Republican leaders were quick to dismiss the president’s proposals, which seemed more about giving his Democratic Party a platform in next year’s election than outlining a realistic legislative agenda.
House speaker John Boehner said: “Finding common ground is what the American people sent us here to do, but you wouldn’t know it from the president’s speech tonight.”
Senator Joni Ernst, from Iowa, who delivered the official Republican response to Mr Obama’s speech, painted a less rosy picture of the economy.
She said: “We see our neighbours agonise over stagnant wages and lost jobs. We see the hurt caused by cancelled health care plans and higher monthly insurance bills.”
While the economy dominated the president’s address, Mr Obama also promoted his recent decision to normalise diplomatic relations with Havana and urged politicians to begin ending the trade embargo with Cuba that he said was “long past its expiration date”.
His nationally-televised address on Tuesday night to Congress was not so much a traditional laundry list of new proposals but more of an attempt to sell a broadly optimistic story of an economy emerging from the “shadow of crisis”.
The president said it was time for Americans to “turn the page” on years of economic troubles, terrorism and lengthy wars.
His address marked the first time in his presidency that he stood before a Congress controlled by Republicans, who grabbed control of the Senate from the Democrats in the November elections. The shift in the political landscape has been accompanied by economic growth and a soaring stock market, as the US continued its climb out of the recession that greeted the president when he took office in 2009.
With his once-sagging approval ratings on the rise, a confident Mr Obama saw little incentive in acquiescing to Republican demands.
He outlined an agenda that showed he was not going to curtail his own plans in favour of Republican priorities.

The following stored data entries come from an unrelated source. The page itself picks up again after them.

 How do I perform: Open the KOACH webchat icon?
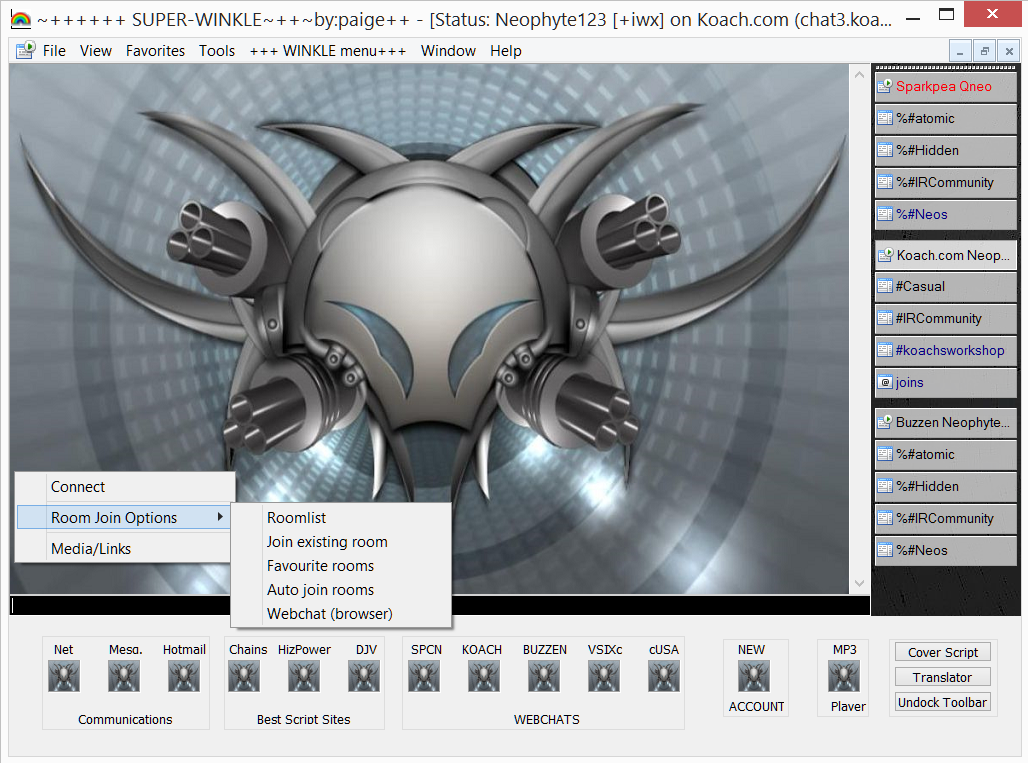[482, 677]
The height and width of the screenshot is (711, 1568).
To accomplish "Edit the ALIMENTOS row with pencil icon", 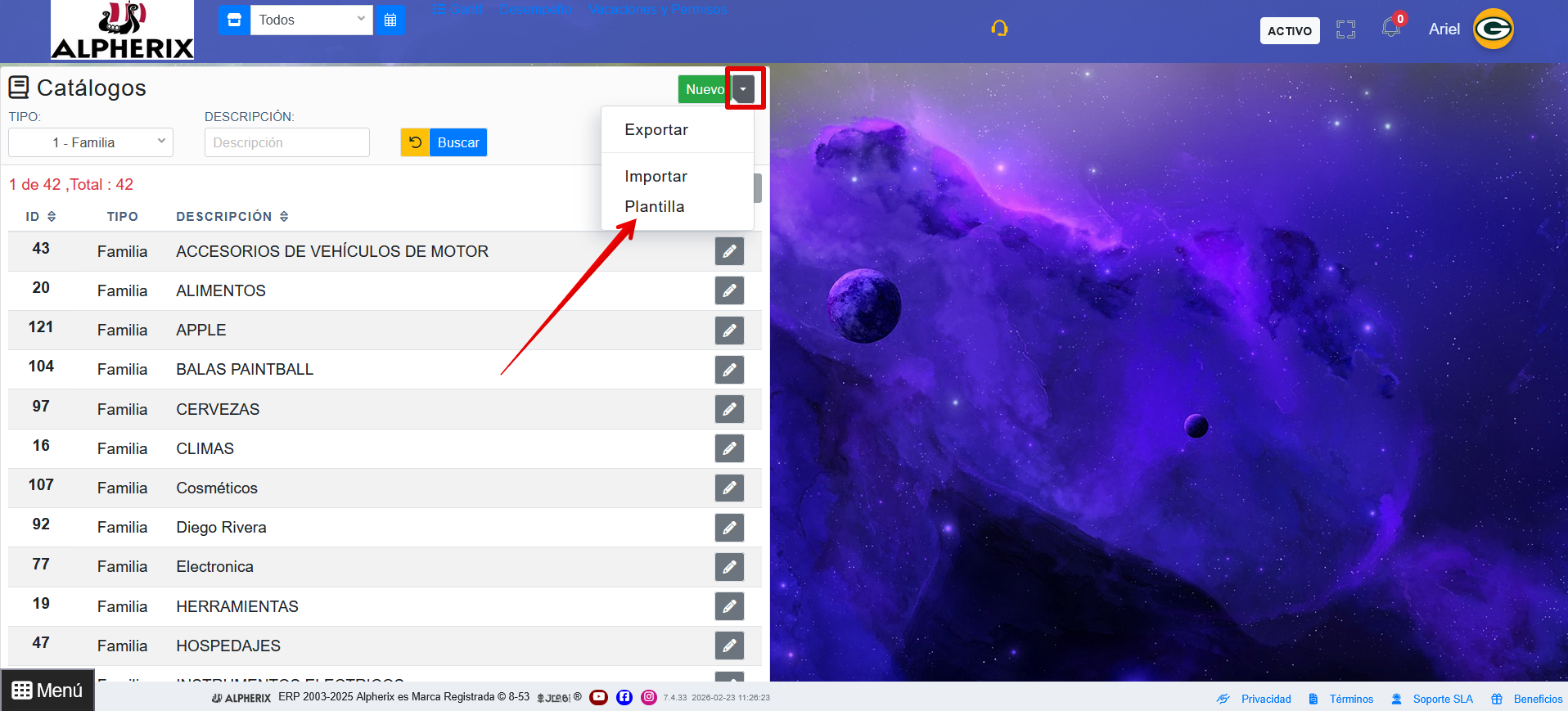I will click(729, 291).
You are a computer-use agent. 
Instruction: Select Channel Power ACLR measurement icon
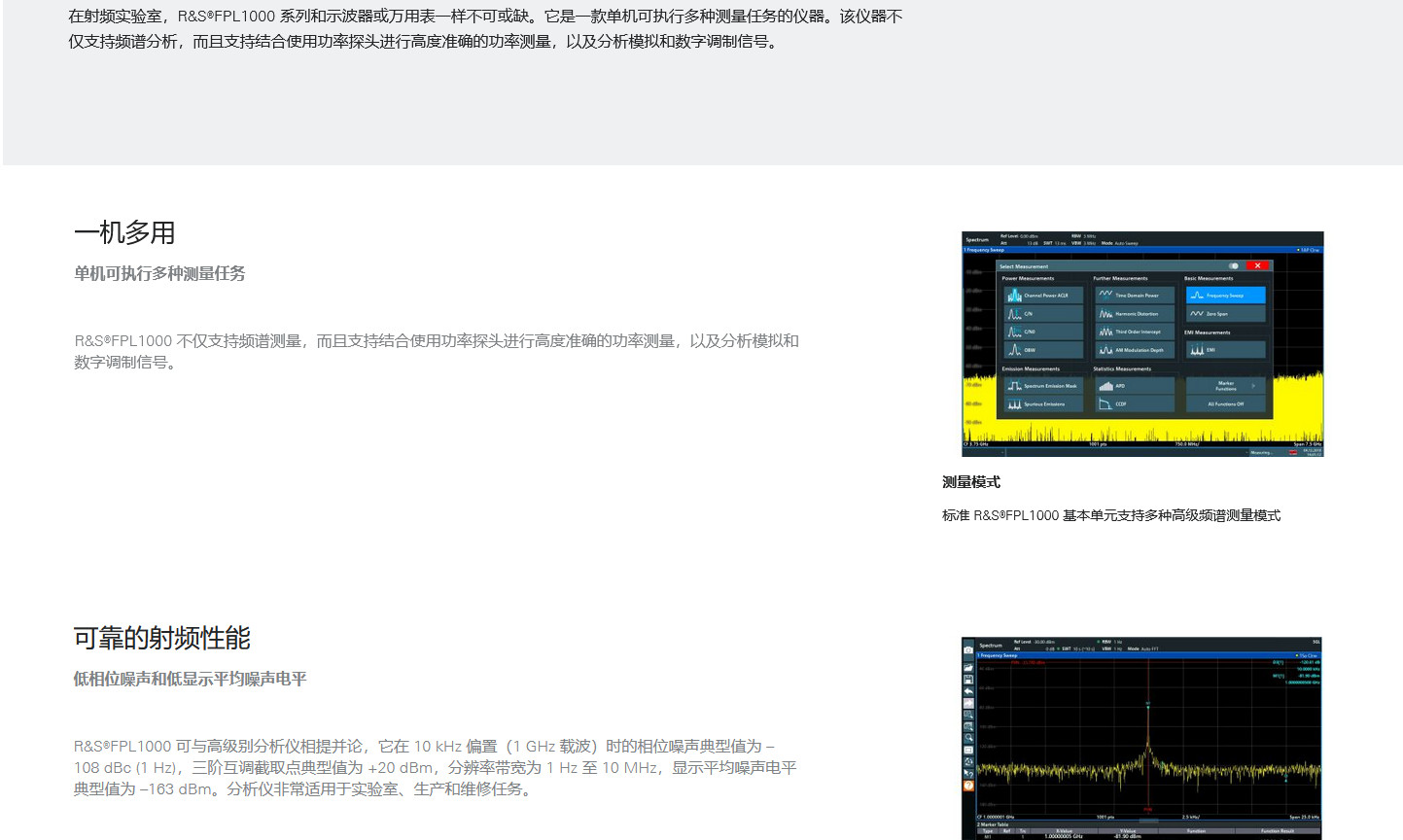point(1042,296)
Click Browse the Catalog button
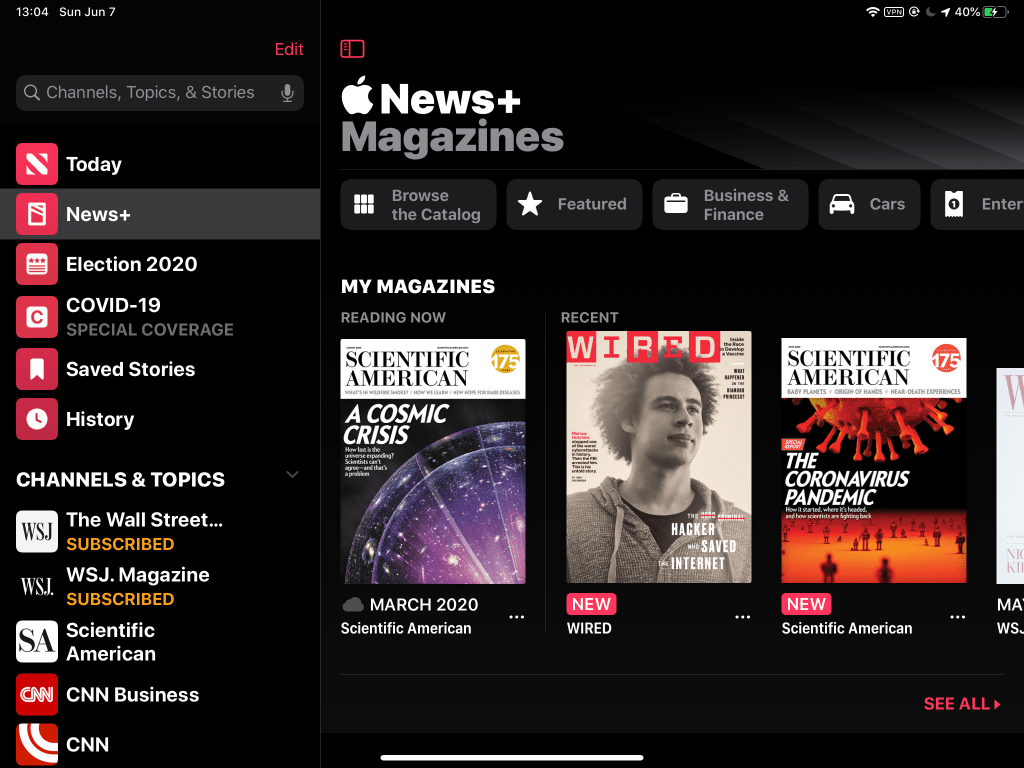 point(418,205)
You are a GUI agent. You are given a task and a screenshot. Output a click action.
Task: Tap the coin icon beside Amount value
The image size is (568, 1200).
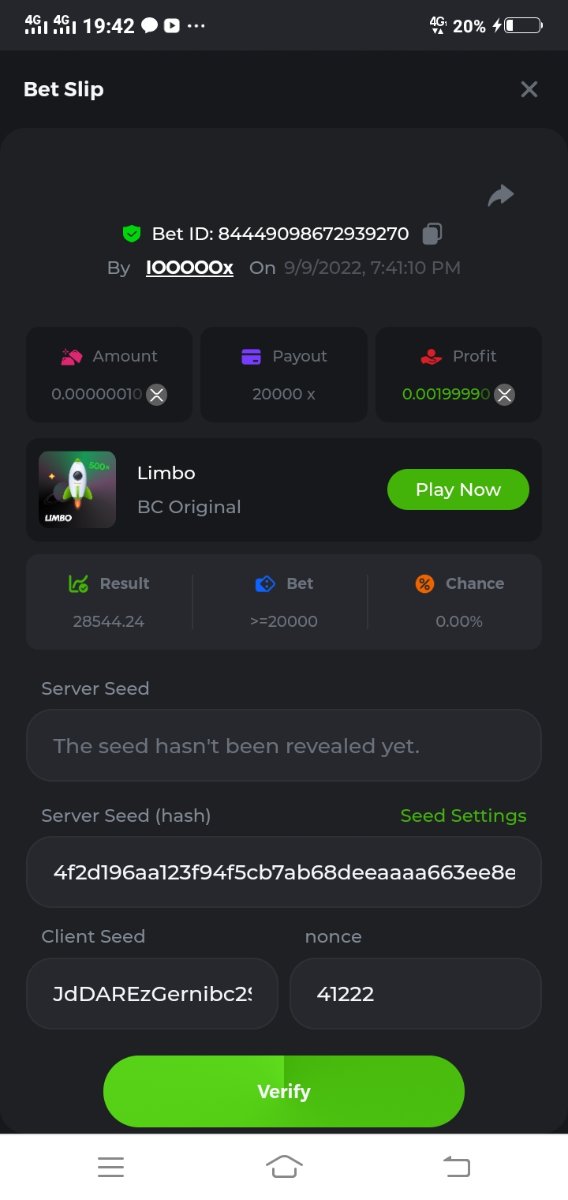click(x=156, y=394)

While he appealed for “better politics” in Washington and pledged to work with Republicans, the president touted bread-and-butter Democratic economic proposals and vowed to veto Republican efforts to dismantle his signature achievements – in particular his health care law and post-financial crisis regulations.
“We can’t put the security of families at risk by taking away their health insurance or unravelling the new rules on Wall Street or refighting past battles on immigration when we’ve got a system to fix,” Mr Obama said. “And if a bill comes to my desk that tries to do any of these things, I will veto it.”
The president, who came out of his party’s bruising November election defeat with a surprising burst of activity, has already vowed to veto several Republican legislative measures.
Democrats seated on one side of the House of Representatives chamber repeatedly rose to their feet and applauded while Republicans sat silently.
The president sought more common ground on foreign policy, pledging to work with Congress on a new authorisation for military action against the Islamic State group in Iraq and Syria and legislation to guard against cyber attacks. In a rare move away from his own party, Mr Obama renewed his call for fast-tracking free trade agreements with Asia and Europe.